[comp.lang.c] Favorite hashing algorithms

noren@dinl.uucp (Charles Noren) (06/13/90)

I am interested in hashing algorithms that work effectively
on strings that have sizes up to 32, 64 or more characters.
Some examples of strings include:

 "create", "create:with:", "doThis:to:with:", 
 "_how1AboutThis:with2:and3:"

(look familiar Smalltalk fans?).  The strings can contain
embedded digits, ':', '_', '-', maybe all the "printable"
ASCII character set, but with an emphasis on upper and
lower case alphabetic characters with :'s.

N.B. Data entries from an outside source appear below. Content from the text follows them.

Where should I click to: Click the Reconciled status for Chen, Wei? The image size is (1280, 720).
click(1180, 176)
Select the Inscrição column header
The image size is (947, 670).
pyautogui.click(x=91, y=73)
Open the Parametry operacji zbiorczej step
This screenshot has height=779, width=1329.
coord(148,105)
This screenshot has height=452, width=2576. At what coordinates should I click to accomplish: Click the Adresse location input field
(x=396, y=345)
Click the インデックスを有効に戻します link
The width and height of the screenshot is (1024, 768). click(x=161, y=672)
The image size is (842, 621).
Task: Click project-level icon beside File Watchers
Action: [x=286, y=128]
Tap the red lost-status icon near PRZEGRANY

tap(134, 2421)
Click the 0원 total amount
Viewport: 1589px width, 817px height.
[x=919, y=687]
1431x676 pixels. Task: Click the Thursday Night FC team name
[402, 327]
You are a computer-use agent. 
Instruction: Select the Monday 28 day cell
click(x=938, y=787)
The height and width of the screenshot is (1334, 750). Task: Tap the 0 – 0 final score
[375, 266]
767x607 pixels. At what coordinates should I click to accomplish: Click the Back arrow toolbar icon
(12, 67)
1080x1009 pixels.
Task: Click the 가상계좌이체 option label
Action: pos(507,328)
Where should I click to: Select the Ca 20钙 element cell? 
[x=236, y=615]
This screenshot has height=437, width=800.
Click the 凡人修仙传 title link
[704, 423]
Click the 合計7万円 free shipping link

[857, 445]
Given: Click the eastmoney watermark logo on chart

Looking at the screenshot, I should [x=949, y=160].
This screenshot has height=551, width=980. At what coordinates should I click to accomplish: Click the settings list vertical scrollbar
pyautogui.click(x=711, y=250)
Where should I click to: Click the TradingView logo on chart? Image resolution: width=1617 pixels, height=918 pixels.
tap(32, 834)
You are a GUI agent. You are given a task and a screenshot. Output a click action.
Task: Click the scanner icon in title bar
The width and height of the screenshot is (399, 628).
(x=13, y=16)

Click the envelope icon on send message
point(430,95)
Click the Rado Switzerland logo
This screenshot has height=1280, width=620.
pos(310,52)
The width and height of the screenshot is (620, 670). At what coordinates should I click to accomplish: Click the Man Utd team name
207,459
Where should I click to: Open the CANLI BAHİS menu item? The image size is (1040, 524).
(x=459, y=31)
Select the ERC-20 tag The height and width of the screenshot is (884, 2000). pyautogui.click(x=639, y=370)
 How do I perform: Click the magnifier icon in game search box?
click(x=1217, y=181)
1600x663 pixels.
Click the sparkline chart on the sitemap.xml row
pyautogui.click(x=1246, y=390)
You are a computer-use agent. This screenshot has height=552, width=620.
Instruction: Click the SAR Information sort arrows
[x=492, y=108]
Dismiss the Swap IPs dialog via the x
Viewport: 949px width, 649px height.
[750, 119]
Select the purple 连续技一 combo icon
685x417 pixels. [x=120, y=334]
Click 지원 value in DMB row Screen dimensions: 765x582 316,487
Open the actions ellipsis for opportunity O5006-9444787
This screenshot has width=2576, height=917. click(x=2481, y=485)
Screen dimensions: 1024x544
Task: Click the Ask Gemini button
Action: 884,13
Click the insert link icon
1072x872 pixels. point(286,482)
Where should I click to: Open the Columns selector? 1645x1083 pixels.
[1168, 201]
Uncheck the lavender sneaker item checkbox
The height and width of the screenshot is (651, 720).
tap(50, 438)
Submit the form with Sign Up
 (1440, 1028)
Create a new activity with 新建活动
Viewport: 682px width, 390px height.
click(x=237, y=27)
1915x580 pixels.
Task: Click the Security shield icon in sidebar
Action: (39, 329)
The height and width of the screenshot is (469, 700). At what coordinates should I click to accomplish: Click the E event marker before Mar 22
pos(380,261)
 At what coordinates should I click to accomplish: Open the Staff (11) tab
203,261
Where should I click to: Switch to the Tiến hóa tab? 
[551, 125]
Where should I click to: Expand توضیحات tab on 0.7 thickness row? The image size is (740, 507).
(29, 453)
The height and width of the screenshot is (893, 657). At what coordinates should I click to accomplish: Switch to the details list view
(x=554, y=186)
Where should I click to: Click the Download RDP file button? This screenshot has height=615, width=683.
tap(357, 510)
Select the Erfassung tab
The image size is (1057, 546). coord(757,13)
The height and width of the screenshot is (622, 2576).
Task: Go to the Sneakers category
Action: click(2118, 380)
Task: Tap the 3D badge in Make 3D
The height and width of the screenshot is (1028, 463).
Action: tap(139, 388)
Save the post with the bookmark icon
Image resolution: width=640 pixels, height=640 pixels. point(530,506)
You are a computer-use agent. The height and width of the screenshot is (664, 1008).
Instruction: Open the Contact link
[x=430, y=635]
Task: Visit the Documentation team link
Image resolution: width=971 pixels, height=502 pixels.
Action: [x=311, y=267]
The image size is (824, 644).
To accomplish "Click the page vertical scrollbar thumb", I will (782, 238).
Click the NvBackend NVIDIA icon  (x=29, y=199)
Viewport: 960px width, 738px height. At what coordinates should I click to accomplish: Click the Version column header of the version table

One function I recall from XLISP, if my memory serves me
correctly, is:
/*
 * hash
 * Return an index to a hash table.
 *
 * SYNOPSIS
 *     int hash(char *str, int hashTableLength);
 *
 * DESCRIPTION
 *     Return a hash "index" or value of the null-terminated
 *     string pointed to by str.  The value may range from
 *     0 to (hashTableLength - 1) inclusive.
 *
 */

int hash(char *str, int hashTableLength)
{
    int hashNumber;

    /*
     * For each character of the entire string
     * (until the null character is reached)
     * left shift the previous iteration result
     * by 2 and XOR it with the current character.
     */
    for(hashNumber = 0; *str; )
       hashNumber = (hashNumber << 2) ^ *str++;

    /*
     * Get the remainder of accumulated hash value
     * divided by hashTableLength.  Make sure the
     * result is non-negative.
     */
    hashNumber %= hashTableLength;
    return(hashNumber < 0? -hashNumber : hashNumber);
}


Limited running of this seemed to produce very few collisions.

Some questions:
 1.  What limitations does this hash function have.
     Are there some hashTableLength values that are
     better than others (e.g., should it be prime?).
 2.  Are there better and faster hashing functions?
 3.  What are some other variant hashing functions
     in case I choose a "hash on collision" approach
     to storing keys.
 4.  Knuth (The Art of Computer Programming, vol ??)
     has division and multiplication algorithms in
     his hashing section.  Can that be conveniently
     applied in a fast hashing function for strings
     of arbitrary size?

While I've cross-posted this to comp.lang.c, sci.math,
and comp.theory, I've set follow-ups to comp.theory.

I'll be happy to summarize e-mail responses in comp.theory
if there is sufficient interest.

Thanks.

-- 
Chuck Noren
NET:     ncar!dinl!noren
US-MAIL: Martin Marietta I&CS, MS XL8058, P.O. Box 1260,
         Denver, CO 80201-1260
Phone:   (303) 971-7930